Critiques and Defenses
From its earliest articulation, the prosperity gospel attracted sharp criticism. Theologians charged that it distorted Christianity into a transactional system, substituting the cross with consumer desire. Mainline Protestants and Catholics denounced it as heretical, a commodification of grace that exploited vulnerable populations. Critics also noted the moral hazards of linking faith with wealth: those who remained poor or ill were implicitly blamed for lacking belief.6
Yet defenders insisted that the prosperity gospel represented empowerment for the marginalized. For believers facing systemic poverty, the message that God desired their material well-being could inspire resilience and aspiration. Scholars such as Kate Bowler have emphasized that prosperity teaching functions less as a rational theology and more as a cultural system of hope, one that affirms dignity and possibility in the face of deprivation.7
Conclusion: Prosperity as Promise and Paradox
The prosperity gospel is a theology of promise and paradox. Born of New Thought optimism, shaped by Pentecostal revival, and globalized through televangelism, it has become one of the most influential religious movements of the modern world. Its power lies in its ability to sacralize the deepest desires of human life (health, wealth, and success) and to present them as divine entitlements.

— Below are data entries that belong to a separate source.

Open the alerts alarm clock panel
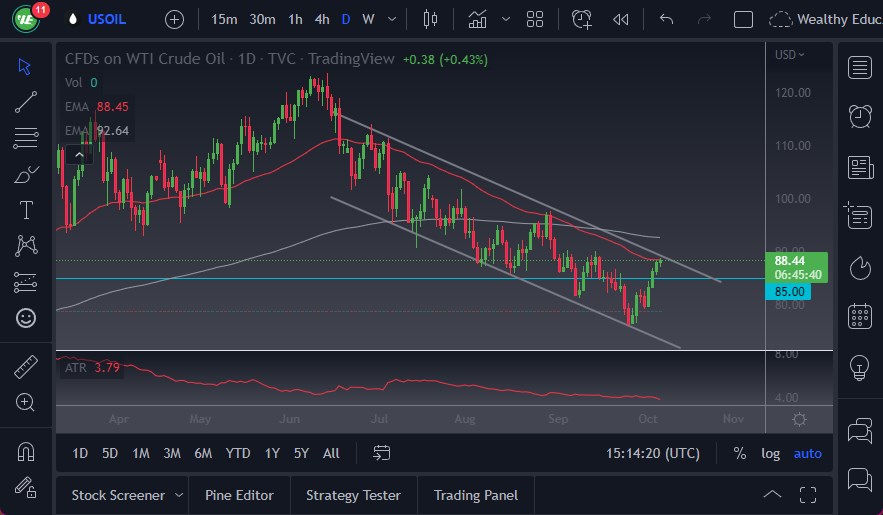883x515 pixels. click(x=859, y=116)
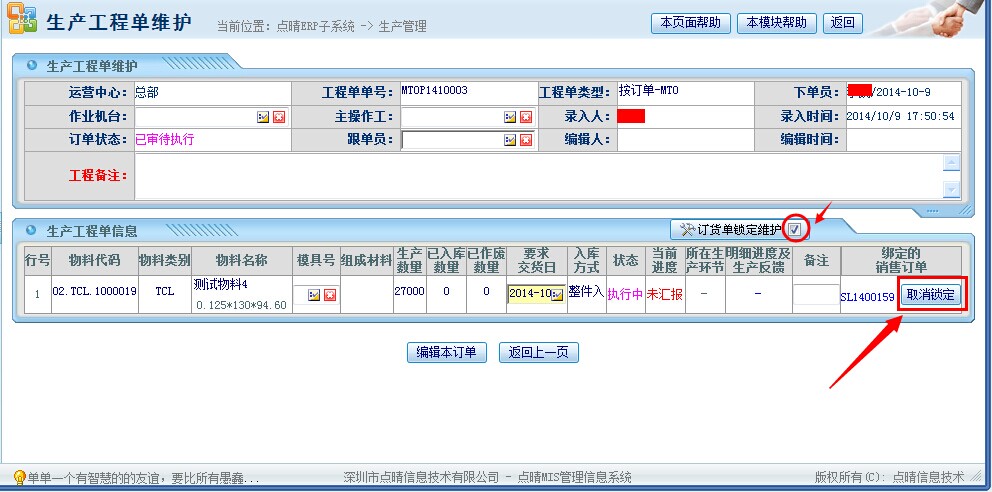Clear the 主操作工 field with red X
Screen dimensions: 992x492
pyautogui.click(x=525, y=117)
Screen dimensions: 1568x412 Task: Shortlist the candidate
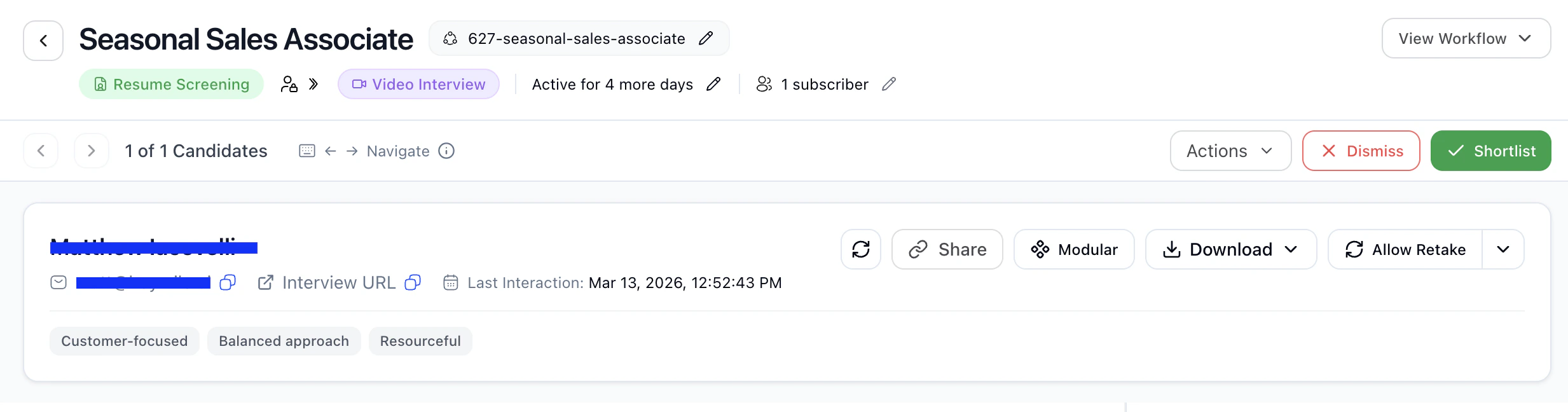(x=1490, y=151)
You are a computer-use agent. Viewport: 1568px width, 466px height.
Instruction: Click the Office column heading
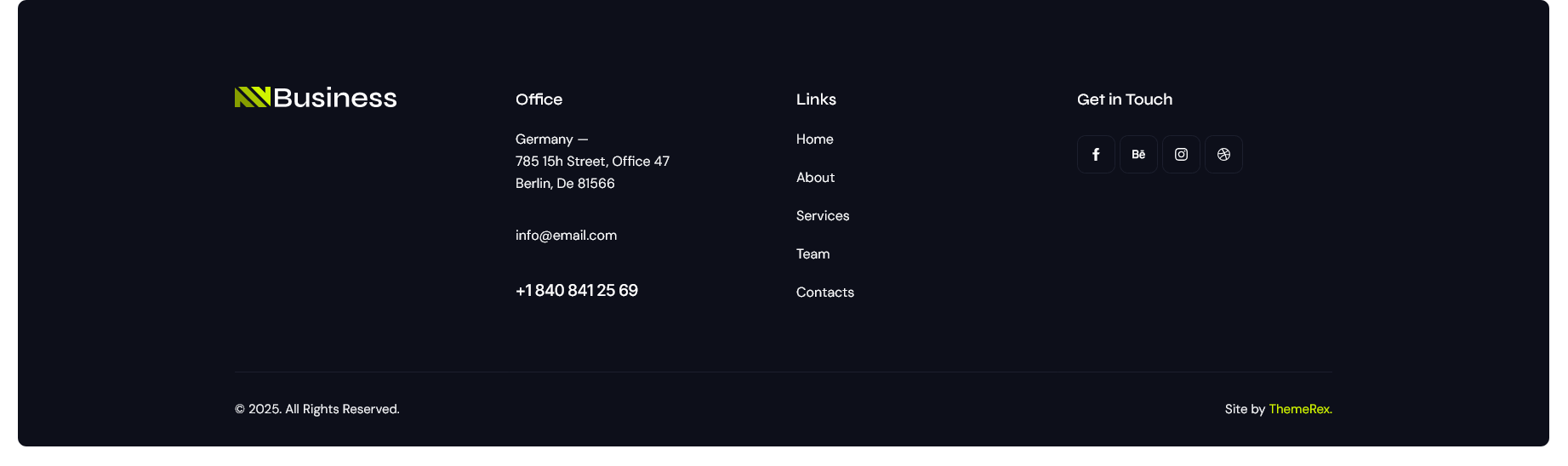coord(539,99)
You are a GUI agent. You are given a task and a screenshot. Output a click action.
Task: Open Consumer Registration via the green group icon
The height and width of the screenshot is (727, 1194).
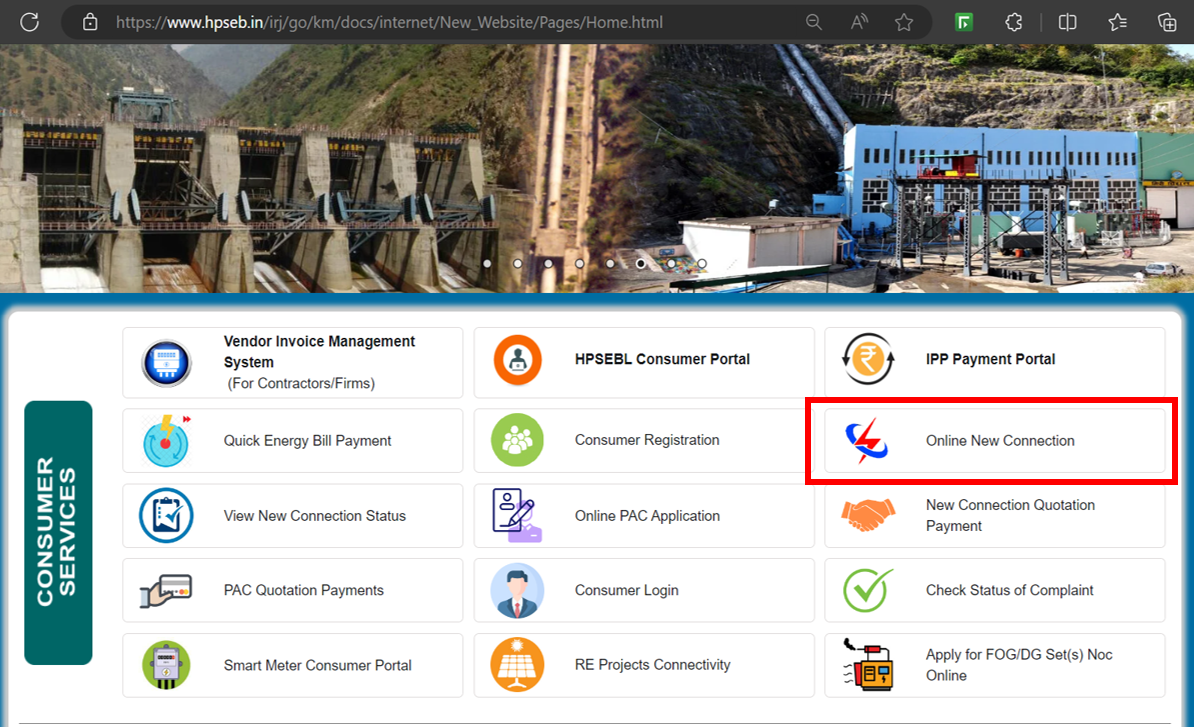[517, 440]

Yet its contradictions remain unresolved. It empowers but also exploits. It democratizes access to divine favor but also cultivates extraordinary wealth for its preachers. It offers hope while raising troubling questions about suffering, inequality, and the meaning of faith itself. To study the prosperity gospel is to confront not only a theology but a mirror of modern culture, where religion and consumerism converge in the pursuit of blessing.
Appendix
Footnotes
- Charles S. Braden, Spirits in Rebellion: The Rise and Development of New Thought (Dallas: Southern Methodist University Press, 1966), 112–118.
- Norman Vincent Peale, The Power of Positive Thinking (New York: Prentice Hall, 1952), 4–9.
- Grant Wacker, Heaven Below: Early Pentecostals and American Culture (Cambridge: Harvard University Press, 2001), 275–280.
- Kate Bowler, Blessed: A History of the American Prosperity Gospel (New York: Oxford University Press, 2013), 87–94.
- Paul Gifford, Christianity, Development and Modernity in Africa (London: Hurst & Company, 2015), 164–172.
- David W. Jones and Russell S. Woodbridge, Health, Wealth, and Happiness: Has the Prosperity Gospel Overshadowed the Gospel of Christ? (Grand Rapids: Kregel, 2010), 45–49.
- Bowler, Blessed, 214–219.
Bibliography
- Bowler, Kate. Blessed: A History of the American Prosperity Gospel. New York: Oxford University Press, 2013.
- Braden, Charles S. Spirits in Rebellion: The Rise and Development of New Thought. Dallas: Southern Methodist University Press, 1966.
- Gifford, Paul. Christianity, Development and Modernity in Africa. London: Hurst & Company, 2015.
- Jones, David W., and Russell S. Woodbridge. Health, Wealth, and Happiness: Has the Prosperity Gospel Overshadowed the Gospel of Christ? Grand Rapids: Kregel, 2010.
- Peale, Norman Vincent. The Power of Positive Thinking. New York: Prentice Hall, 1952.
- Wacker, Grant. Heaven Below: Early Pentecostals and American Culture. Cambridge: Harvard University Press, 2001.